Again, while A/B testing could be seen as appropriate for developing a campaign, the fact that so much is delivered easily within, for example, Google Adwords restricts the scope for change. In many ways, it has more the characteristics of an assumptive close by Google — do you want a red or blue one? — rather than testing other channels. We focus on response analysis that, as a consequence, privileges short-term behaviour, and thus potentially fills the database with volatile people and is vulnerable to the ‘last click’ winning. We run for volume and instinctively suffer from confirmation bias, measuring the behaviours we want to see, rather than testing for the negatives and alternatives. Our preference appears to be for precise answers that might be in the wrong place, rather than accepting an approximate assessment of trends and longer-term behaviour.

We can step back and increasingly use pseudonymized data, which provides protection from data security and privacy issues, but also allows the option to see the wood rather than just the trees. At early stages in analysis, it helps to move away from the communication process. Initially, we should seek to understand patterns of behaviour reflected within the data and subsequently identify where this can relate to the delivery of communication. This allows wider scope for exploration and also focuses attention on hermeneutics — what does a piece of data and analytics mean, how has the process of data creation distorted the outcomes, where do the typical assumptions of analysis fail and what does this tell us? This can take us away from the temptation to just count a few numbers and see the largest volume as the best.

So, if we begin to see the extended expectations of what data can deliver and, as a result, allow a broader range of processes to be applied, this should begin to nurture a culture where additional characters and personalities can thrive, rather than just seeking to extend recruitment to those with mathematical degrees, IT, programming or accounting, assuming that these people are there to test hypotheses and act as gate keepers. Admittedly, we need plenty of people who will run standard processes, act in accordance with good governance and provide individual-level verification, but also data should be a place where renegades are encouraged to challenge the status quo, propose new approaches and methods, a number of which will fail. Analysts who sit alongside the creatives and copywriters, rather than the suits and accountants.

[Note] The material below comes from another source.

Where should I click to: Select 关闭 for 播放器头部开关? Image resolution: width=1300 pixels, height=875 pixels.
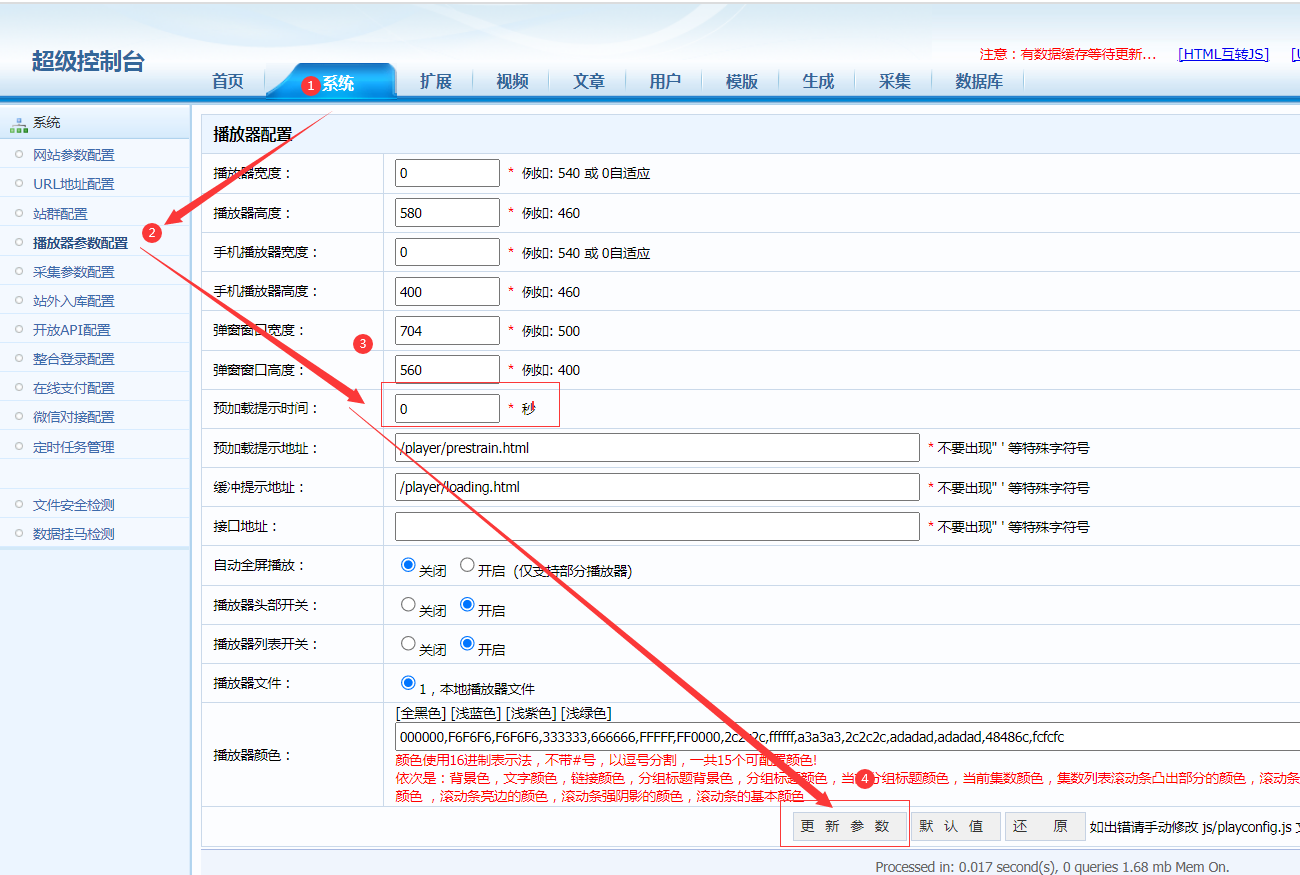(408, 604)
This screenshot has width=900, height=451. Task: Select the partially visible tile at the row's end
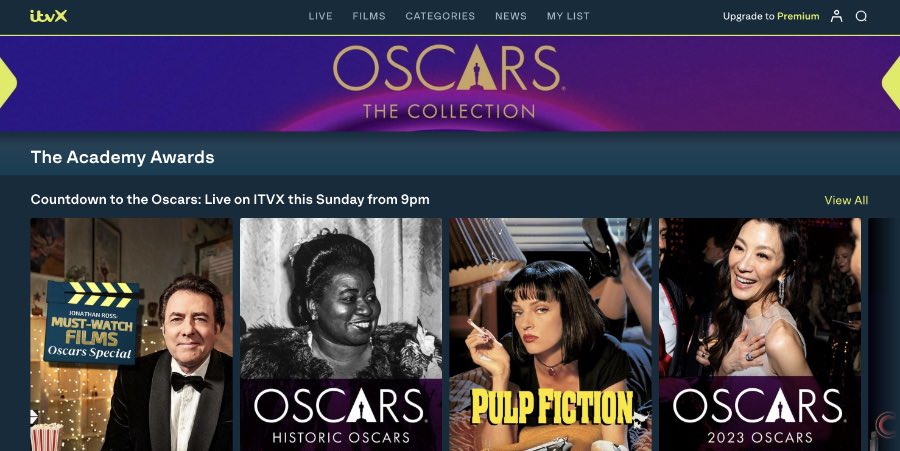(884, 335)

In conclusion, to answer the question posed in the title, when it comes to creativity, data is currently often a curse. It is typically the tool used to crush the latest innovation before it has had the change to find its natural territory. However, with a change in expectations, the recognition of a broader repertoire of approaches and scale, data can take its place at the heart of innovation, novelty and structural change. But this will only happen once this marketing data sector becomes a place where innovative, curious and subversive people feel naturally at home.